In [None]:
# ===========================
# Investigated the homogeneous binary nucleation of atmospherically-relevant molecules
# =========================== 

# 🧱 Generate Dataframe: 
#     Create fragmentation dataframe
# ---------------------------
# Table of Contents
# 1️⃣ Output each unary component coordinates into mol1 and mol2 directory
# 2️⃣ Perform cluster analysis on each mol1/mol2 of each frame
# 3️⃣ Write bash script to merge all tsv files in mol1/mol2 folder

In [1]:
# ===============================
# 1️⃣ Output each unary component coordinates into mol1 and mol2 directory
# ===============================
# 📆 Date created: October 12, 2024 
# 📆 Date updated: October 13, 2024 
# - this cell ouputs directory "output_files"

import pandas as pd
import os
import time
from tqdm import tqdm
import shutil

# Start timing the script
start_time = time.time()

# Read the Parquet file
df_combined = pd.read_parquet('nuc_fort-to-panda_combined.parquet')

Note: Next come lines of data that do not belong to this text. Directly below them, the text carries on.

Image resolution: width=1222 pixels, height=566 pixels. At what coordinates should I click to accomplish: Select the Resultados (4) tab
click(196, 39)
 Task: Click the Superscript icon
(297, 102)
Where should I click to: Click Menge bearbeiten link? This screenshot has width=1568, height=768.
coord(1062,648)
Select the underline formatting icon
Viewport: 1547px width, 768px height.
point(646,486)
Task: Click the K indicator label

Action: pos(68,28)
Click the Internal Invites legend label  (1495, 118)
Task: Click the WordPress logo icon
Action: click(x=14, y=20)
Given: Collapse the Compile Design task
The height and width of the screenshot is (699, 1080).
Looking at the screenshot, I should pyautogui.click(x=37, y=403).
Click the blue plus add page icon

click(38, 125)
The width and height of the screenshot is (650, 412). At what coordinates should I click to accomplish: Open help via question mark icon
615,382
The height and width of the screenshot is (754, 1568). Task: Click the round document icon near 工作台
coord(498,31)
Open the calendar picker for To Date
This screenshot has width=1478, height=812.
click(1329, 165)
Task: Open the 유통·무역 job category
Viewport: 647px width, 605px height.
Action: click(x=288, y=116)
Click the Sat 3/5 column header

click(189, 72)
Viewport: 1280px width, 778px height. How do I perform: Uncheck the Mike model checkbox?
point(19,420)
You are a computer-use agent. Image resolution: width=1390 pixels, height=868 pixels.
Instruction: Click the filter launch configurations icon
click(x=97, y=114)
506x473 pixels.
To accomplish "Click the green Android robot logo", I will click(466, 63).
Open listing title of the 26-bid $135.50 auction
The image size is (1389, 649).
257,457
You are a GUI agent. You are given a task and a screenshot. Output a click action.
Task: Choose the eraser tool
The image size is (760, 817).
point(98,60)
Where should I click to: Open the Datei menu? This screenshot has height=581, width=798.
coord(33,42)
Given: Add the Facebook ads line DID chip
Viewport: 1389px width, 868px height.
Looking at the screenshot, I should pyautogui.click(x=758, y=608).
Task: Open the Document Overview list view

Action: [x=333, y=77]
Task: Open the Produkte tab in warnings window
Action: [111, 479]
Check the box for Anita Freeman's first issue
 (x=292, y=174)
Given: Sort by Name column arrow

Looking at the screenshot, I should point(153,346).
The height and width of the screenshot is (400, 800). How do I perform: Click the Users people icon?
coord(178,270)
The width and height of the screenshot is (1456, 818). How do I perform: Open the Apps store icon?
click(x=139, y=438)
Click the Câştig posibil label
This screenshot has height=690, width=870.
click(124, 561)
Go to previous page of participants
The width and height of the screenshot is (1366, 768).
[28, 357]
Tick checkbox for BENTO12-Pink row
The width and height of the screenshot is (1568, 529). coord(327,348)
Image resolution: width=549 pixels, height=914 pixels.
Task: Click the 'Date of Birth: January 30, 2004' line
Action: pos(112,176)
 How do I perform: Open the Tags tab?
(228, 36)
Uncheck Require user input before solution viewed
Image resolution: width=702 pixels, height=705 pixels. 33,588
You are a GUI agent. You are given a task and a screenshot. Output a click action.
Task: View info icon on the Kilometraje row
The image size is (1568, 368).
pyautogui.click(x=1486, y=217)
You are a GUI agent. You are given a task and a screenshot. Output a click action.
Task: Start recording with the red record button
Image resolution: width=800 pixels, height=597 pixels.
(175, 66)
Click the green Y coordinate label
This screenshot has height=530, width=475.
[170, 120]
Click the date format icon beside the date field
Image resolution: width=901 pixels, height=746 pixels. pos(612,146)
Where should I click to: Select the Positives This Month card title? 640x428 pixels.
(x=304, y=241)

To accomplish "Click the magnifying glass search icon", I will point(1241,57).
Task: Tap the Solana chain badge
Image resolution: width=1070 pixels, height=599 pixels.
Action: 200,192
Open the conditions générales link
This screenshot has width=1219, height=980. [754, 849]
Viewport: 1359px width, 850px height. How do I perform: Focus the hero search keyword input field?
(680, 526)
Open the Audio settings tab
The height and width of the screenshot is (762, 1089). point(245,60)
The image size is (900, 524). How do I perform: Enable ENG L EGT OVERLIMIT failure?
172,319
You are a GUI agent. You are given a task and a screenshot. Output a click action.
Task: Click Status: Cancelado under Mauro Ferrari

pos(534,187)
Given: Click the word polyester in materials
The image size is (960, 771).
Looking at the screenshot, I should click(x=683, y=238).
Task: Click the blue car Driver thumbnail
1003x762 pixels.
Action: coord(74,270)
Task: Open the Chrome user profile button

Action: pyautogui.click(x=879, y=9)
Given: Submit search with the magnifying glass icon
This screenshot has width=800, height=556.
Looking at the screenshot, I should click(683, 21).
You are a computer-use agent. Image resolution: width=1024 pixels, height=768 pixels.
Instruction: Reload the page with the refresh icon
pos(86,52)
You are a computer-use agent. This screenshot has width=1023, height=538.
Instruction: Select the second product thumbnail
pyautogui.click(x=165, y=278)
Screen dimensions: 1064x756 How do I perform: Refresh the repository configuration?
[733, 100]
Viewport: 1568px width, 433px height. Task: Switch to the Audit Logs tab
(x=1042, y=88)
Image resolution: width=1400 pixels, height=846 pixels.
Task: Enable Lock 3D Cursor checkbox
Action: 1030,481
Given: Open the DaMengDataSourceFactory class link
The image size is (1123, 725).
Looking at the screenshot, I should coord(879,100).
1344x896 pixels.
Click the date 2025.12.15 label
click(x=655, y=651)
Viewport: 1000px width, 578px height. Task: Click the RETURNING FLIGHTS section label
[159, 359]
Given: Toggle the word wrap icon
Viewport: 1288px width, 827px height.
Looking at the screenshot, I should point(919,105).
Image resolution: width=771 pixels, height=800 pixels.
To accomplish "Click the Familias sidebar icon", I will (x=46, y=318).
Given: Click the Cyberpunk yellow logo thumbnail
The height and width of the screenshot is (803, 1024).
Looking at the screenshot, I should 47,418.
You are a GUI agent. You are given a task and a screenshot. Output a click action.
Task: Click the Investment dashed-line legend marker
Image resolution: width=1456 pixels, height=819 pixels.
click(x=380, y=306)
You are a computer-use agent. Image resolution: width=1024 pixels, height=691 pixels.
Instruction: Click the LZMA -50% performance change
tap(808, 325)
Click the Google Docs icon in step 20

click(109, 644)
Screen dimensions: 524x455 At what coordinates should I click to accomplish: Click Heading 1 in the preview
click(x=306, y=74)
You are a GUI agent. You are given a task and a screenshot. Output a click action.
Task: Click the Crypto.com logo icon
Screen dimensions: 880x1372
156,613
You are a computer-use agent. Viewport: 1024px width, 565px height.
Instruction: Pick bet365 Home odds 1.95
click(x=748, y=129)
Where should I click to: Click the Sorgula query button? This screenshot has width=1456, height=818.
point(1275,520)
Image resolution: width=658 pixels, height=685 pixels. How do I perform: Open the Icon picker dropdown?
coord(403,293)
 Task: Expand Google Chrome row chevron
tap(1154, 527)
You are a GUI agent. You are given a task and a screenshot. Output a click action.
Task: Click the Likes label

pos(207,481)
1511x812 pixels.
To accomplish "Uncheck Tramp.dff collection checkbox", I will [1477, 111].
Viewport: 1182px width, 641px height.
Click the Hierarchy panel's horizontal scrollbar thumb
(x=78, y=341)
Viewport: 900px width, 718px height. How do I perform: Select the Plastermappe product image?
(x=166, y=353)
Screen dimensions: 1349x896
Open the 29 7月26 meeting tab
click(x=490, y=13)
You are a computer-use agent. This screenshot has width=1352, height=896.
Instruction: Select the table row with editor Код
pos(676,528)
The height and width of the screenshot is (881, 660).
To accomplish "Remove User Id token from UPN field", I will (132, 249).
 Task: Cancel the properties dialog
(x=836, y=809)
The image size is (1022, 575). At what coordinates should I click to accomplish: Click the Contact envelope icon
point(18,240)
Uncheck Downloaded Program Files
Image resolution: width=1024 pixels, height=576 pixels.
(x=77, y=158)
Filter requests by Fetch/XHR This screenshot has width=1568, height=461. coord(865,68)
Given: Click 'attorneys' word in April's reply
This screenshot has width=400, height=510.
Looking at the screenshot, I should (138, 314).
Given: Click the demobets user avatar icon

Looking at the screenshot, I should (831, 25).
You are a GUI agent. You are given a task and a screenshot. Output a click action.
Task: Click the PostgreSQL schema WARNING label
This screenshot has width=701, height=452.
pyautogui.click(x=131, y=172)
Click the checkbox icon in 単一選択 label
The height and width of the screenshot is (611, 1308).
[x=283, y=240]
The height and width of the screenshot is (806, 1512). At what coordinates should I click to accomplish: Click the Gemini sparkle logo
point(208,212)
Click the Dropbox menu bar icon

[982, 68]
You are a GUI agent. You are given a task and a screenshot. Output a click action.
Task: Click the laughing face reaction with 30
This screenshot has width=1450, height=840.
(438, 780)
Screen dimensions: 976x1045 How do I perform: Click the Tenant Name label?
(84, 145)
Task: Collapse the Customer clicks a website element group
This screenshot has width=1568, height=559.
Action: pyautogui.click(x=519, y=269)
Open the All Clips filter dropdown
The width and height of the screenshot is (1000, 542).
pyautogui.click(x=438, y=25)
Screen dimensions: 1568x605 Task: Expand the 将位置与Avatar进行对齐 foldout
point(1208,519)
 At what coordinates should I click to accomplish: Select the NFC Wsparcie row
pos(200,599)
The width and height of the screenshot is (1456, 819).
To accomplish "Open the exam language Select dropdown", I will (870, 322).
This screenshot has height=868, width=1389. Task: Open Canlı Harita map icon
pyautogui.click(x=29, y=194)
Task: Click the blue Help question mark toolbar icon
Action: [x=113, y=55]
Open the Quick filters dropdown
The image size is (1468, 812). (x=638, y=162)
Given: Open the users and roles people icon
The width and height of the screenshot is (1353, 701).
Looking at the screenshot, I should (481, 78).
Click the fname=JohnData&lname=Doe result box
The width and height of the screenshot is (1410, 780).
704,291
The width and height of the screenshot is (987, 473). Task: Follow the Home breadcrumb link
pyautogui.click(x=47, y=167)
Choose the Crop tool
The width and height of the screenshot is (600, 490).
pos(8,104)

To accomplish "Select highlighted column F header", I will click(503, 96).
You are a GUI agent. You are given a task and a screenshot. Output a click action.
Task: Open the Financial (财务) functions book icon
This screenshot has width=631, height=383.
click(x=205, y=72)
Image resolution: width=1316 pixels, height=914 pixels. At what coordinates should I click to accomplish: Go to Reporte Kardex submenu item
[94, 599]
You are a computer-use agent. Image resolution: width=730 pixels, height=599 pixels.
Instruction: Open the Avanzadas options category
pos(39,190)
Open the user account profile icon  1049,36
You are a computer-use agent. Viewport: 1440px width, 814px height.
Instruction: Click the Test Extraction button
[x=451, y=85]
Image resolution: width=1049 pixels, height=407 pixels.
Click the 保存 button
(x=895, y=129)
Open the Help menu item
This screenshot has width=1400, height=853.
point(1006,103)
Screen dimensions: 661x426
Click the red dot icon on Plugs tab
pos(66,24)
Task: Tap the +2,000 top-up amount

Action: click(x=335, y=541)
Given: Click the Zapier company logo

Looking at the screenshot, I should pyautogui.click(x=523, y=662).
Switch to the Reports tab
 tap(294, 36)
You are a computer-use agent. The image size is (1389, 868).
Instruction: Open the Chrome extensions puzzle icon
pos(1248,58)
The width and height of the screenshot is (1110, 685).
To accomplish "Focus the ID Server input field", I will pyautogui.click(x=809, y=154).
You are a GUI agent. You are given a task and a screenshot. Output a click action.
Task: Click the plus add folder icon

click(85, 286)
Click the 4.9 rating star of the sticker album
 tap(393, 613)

# Define the output folder and subdirectories
output_folder = 'output_files'
mol1_folder = os.path.join(output_folder, 'mol1')
mol2_folder = os.path.join(output_folder, 'mol2')

# If the output folder exists, delete it and recreate it
if os.path.exists(output_folder):
    shutil.rmtree(output_folder)

os.makedirs(mol1_folder)
os.makedirs(mol2_folder)

# Define the priority list for molecule assignment
priority_list = ['SOL', 'NON', 'BUTA', 'MET']

# Get the unique frame numbers
frame_numbers = df_combined['frame_number'].unique()

print(f"Processing {len(frame_numbers)} frames...")

# Process each frame with a progress bar
for frame in tqdm(frame_numbers, desc="Frames processed"):
    df_frame = df_combined[df_combined['frame_number'] == frame]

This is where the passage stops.